Quoted passage:

-=-=-

I then had an employee tell me that a S&W rep had come in with all these snubbies and other revolvers with new, improved suicide locks that WOULDN'T fail, and the guy who owned the place said, Okay, you let me put 10,000 rounds through one and we'll see if it fails". The rep packed 'em up and left.

And so I have to exclude that particular line since I've been harping on all along about mechanical simplicity, and here are these revolvers with an extra built in access denial mechanism that is *known* to malfunction. To me, it doesn't matter if it's a 1% chance, I must treat it as if it's a 100% chance. So here, they've basically just nullified the one reason people still buy revolvers anymore.


----------



## Stick Dummy (Jul 3, 2010)

Andy,

Duly noted, and agree with.

Corperate negligence at its peak. Think of all the "new" snubbies being put into ankle holsters by LEO's who do not know better.

It saddens me to think of the results......


----------



## Archangel M (Jul 3, 2010)

I would never go DA Auto these days (unless I purchased a Para Ordinance LDA...sweet). I'm a striker fired auto guy from now on.


----------



## Stick Dummy (Jul 3, 2010)

Nothin wrong there brother.

Experiencing a hand crafted CZ is like driving a Bentley. WOW, but will the kids spill soda on the seats.....


----------



## Andy Moynihan (Jul 3, 2010)

It took a little getting used to, but i'm fine with my SIG P220 in DAO mode, and will do it on all future SIGS until either I move to where I can buy the DAK model or it gets on the MA roster list.

Some folks love the strikers, I like to have that visual index of the hammer movingin the event that under adrenaline stress I can't feel my finger as to whether it's on the trigger or not.

( Actually another reason I like revolvers too).

Well, I have an auto AND a couple revolvers, so I figure I'm covered whether or not St. Peter's a Jeff Cooper fan or a Bill Jordan fan


----------



## Archangel M (Jul 3, 2010)

Eh..thats why you train to keep the booger hook off the trigger till you are ready to fire. I use AR's and SG's too. They have no external hammers.

Im also of the opinion that you should stick to a trigger type and be good with it. Why confuse things by carrying a different trigger type every other day?


----------



## Andy Moynihan (Jul 3, 2010)

Archangel M said:


> I would never go DA Auto these days (unless I purchased a Para Ordinance LDA...sweet). I'm a striker fired auto guy from now on.


 
Waiting list is insane though since they moved the whole operation from Canada to North Carolina( That's actually what led me to my SIG was I couldn't get the fullsize single stack LDA for like 8 months)

-=-=-

Dataset excerpt:
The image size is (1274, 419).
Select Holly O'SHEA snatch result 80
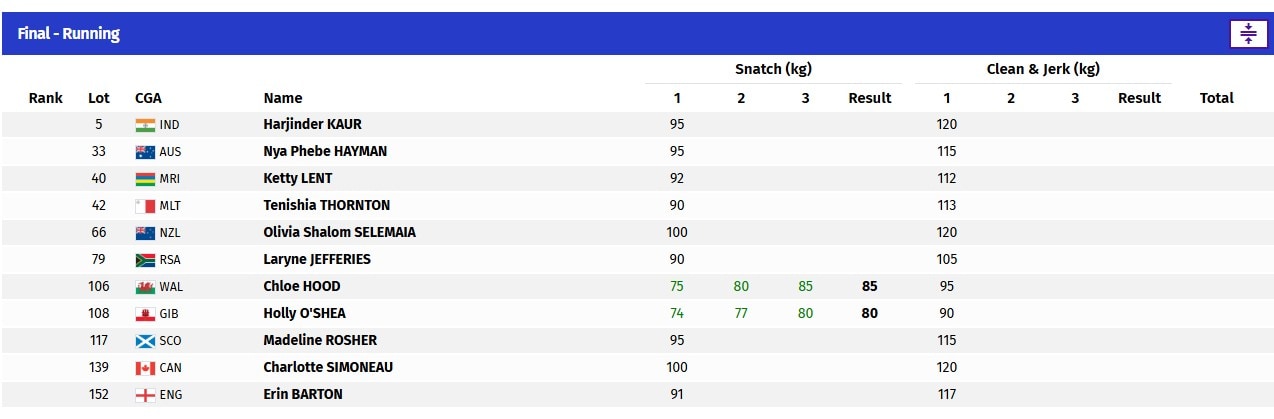click(x=870, y=313)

-=-=-

Required tasks:
• 1. Answer these questions about the handgun forum thread:
(a) How many rounds did the shop owner want to put through one of the revolvers?
(b) Which pistol does Andy Moynihan run in DAO mode?
(c) What does Stick Dummy compare experiencing a hand crafted CZ to?
• 2. Extract everything in the handgun forum thread from "Some folks love" down to "like revolvers too).".
• 3. Continue the handgun forum thread from the point where it stops.
The lines come from a separate source.

Replies:
• 1.
(a) 10,000 rounds
(b) A SIG P220
(c) Driving a Bentley

• 2.
Some folks love the strikers, I like to have that visual index of the hammer movingin the event that under adrenaline stress I can't feel my finger as to whether it's on the trigger or not.

( Actually another reason I like revolvers too).

• 3.
----------



## Andy Moynihan (Jul 3, 2010)

Archangel M said:


> Eh..thats why you train to keep the booger hook off the trigger till you are ready to fire.


 
Always, *always* do. But the thing to remember is in many cases, in a vasoconstricted state it sometimes happens subconsciously that the finger finds its way there anyway. It just happens I prefer a visible warning sign is all.


----------



## Andy Moynihan (Jul 3, 2010)

Back to revolvers though:

I find that in the fullsize, belt-holster "service" guns I do prefer an auto to a revolver, but off the belt in a pocket or ankle rig I do still prefer a snubby. Pockets have grit or lint, and ankles are near enough to the ground to kick up sand, dirt, and so on. I find revolvers tend to tolerate being dirty more than autos once you get down to pocket sized mechanisms.

Also-where pocket pistols are concerned, a pocket auto might offer me a slimmer profile in the pocket/ankle, might offer me one or two more rounds in a small caliber, but won't offer me as much reliability ( again the pocket pistols don't seem IME to have matched the reliability of their fullsize brothers) won't offer me nearly as much punch (this situation is changing slightly since the Kahr PM9 and the Rohrbaugh R9 but not enough to sway me from my model 60).


----------



## Stick Dummy (Jul 3, 2010)

Does "vasoconstricted" mean "Skeert"?

Jst a mild case of Blaberry tachy psyche goings ons.


----------



## Andy Moynihan (Jul 3, 2010)

Stick Dummy said:


> Does "vasoconstricted" mean "Skeert"?
> 
> Jst a mild case of Blaberry tachy psyche goings ons.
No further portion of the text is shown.